L‐NAME‐resistant bradykinin‐induced relaxation in porcine coronary arteries is NO‐dependent: effect of ACE inhibition

Abstract

NO synthase (NOS) inhibitors partially block bradykinin (BK)-mediated vasorelaxation. Here we investigated whether this is due to incomplete NOS inhibition and/or NO release from storage sites. We also studied the mechanism behind ACE inhibitor-mediated BK potentiation. Porcine coronary arteries (PCAs) were mounted in organ baths, preconstricted, and exposed to BK or the ACE-resistant BK analogue Hyp3-Tyr(Me)8-BK (HT-BK) with or without the NOS inhibitor L-NAME (100 μM), the NO scavenger hydroxocobalamin (200 μM), the Ca2+-dependent K+-channel blockers charybdotoxin+apamin (both 100 nM), or the ACE inhibitor quinaprilat (10 μM).
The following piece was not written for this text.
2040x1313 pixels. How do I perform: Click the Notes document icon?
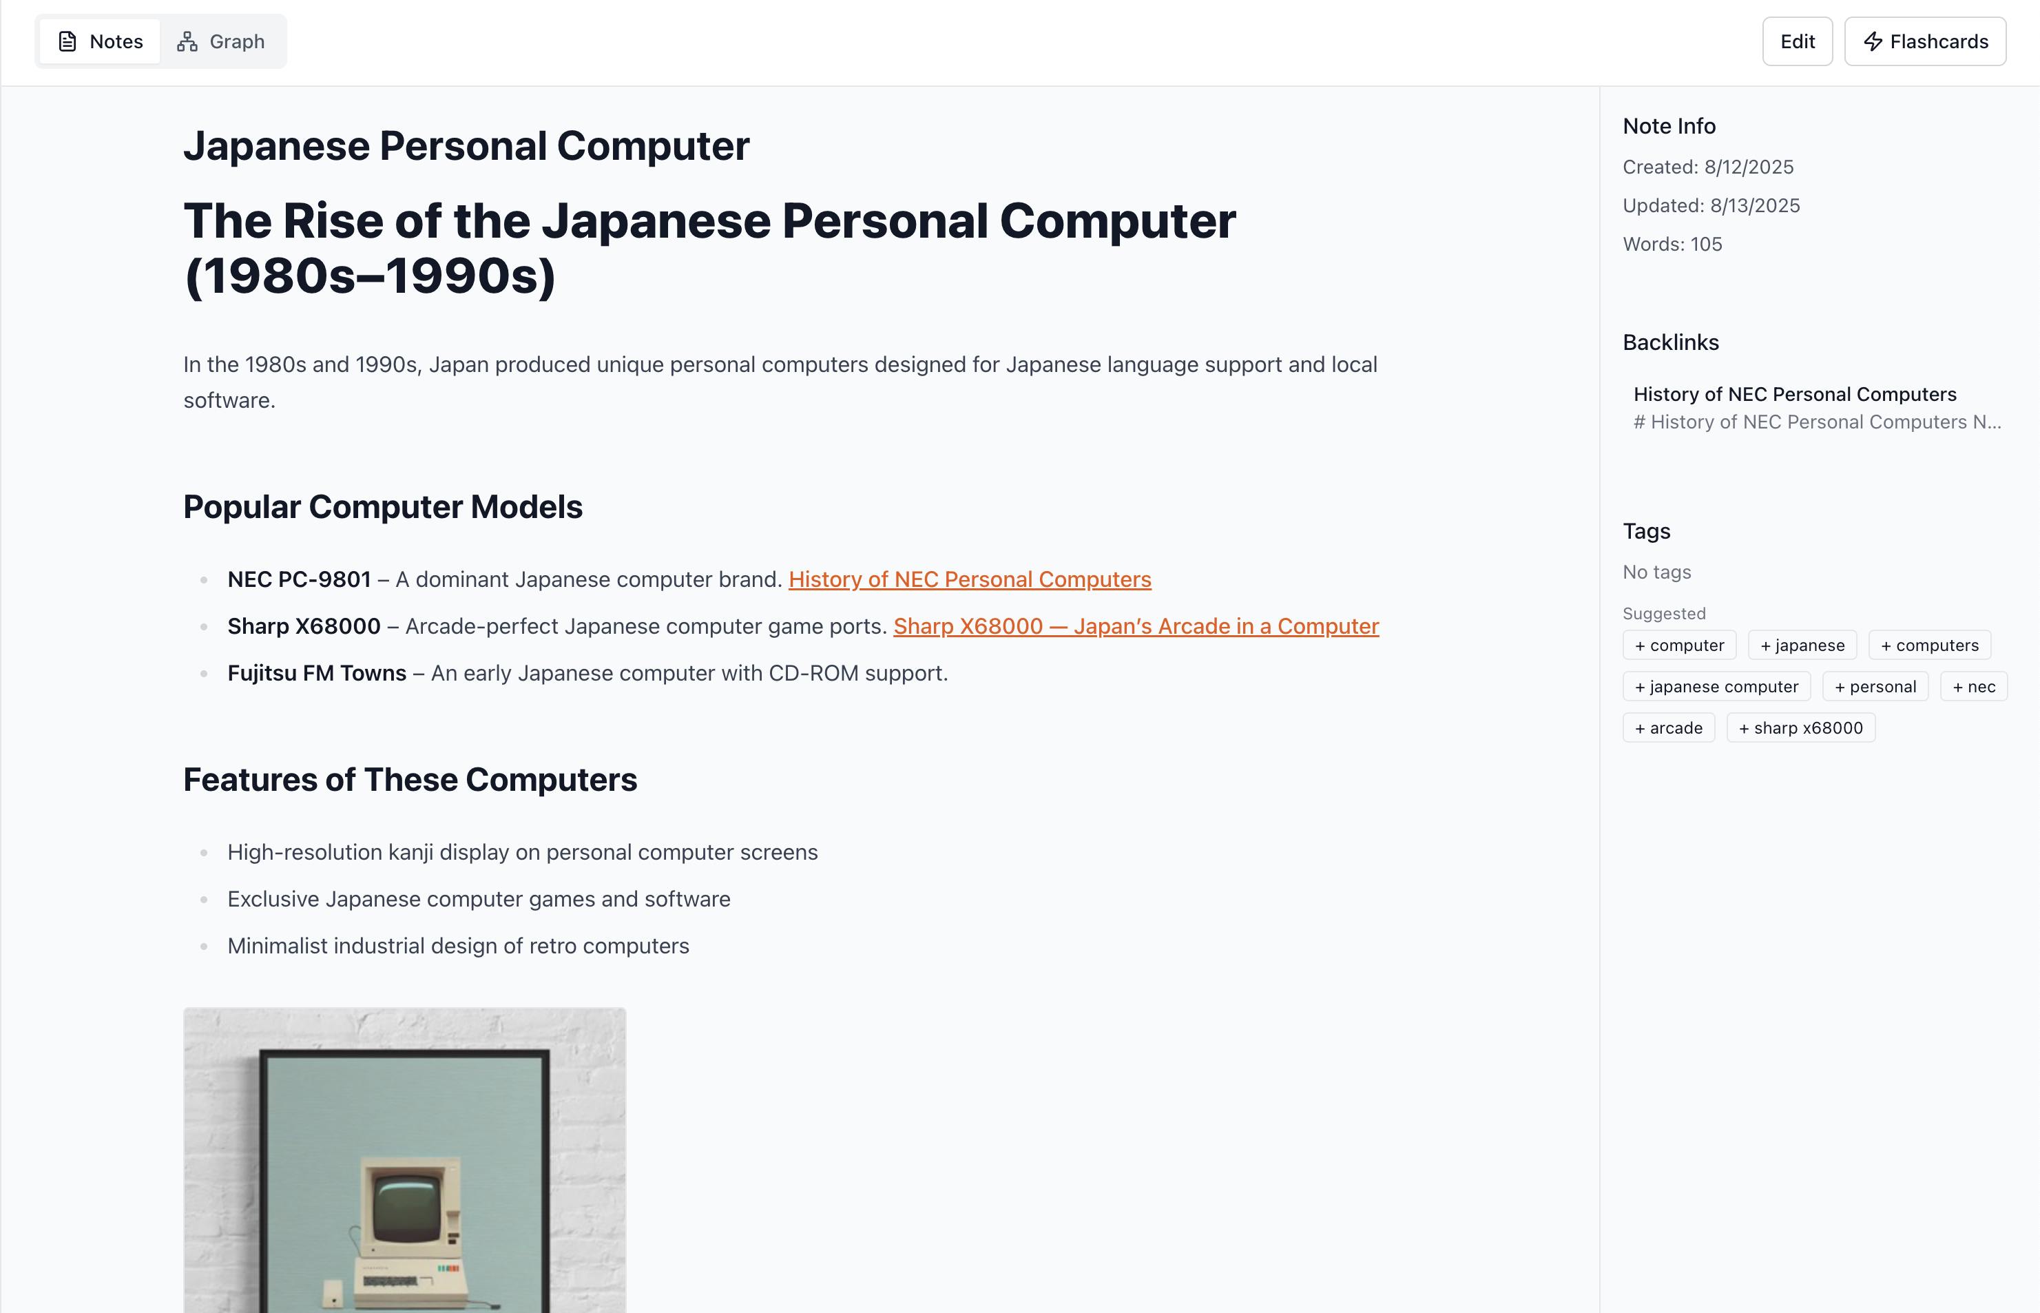click(x=67, y=42)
BK and HT-BK dose-dependently relaxed preconstricted vessels (pEC50 8.0±0.1 and 8.5±0.2, respectively). pEC50's were &10 fold higher with quinaprilat, and &10 fold lower with L-NAME or charybdotoxin+apamin. Complete blockade was obtained with hydroxocobalamin or L-NAME+ charybdotoxin+apamin. Repeated exposure to 100 nM BK or HT-BK, to deplete NO storage sites, produced progressively smaller vasorelaxant responses. With L-NAME, the decrease in response occurred much more rapidly. L-Arginine (10 mM) reversed the effect of L-NAME. Adding quinaprilat to the bath following repeated exposure (with or without L-NAME), at the time BK and HT-BK no longer induced relaxation, fully restored vasorelaxation, while quinaprilat alone had no effect. Quinaprilat also relaxed vessels that, due to pretreatment with hydroxocobalamin or L-NAME+charybdotoxin+apamin, previously had not responded to BK. In conclusion, L-NAME-resistant BK-induced relaxation in PCAs depends on NO from storage sites, and is mediated via stimulation of guanylyl cyclase and/or Ca2+-dependent K+-channels. ACE inhibitors potentiate BK independent of their effect on BK metabolism.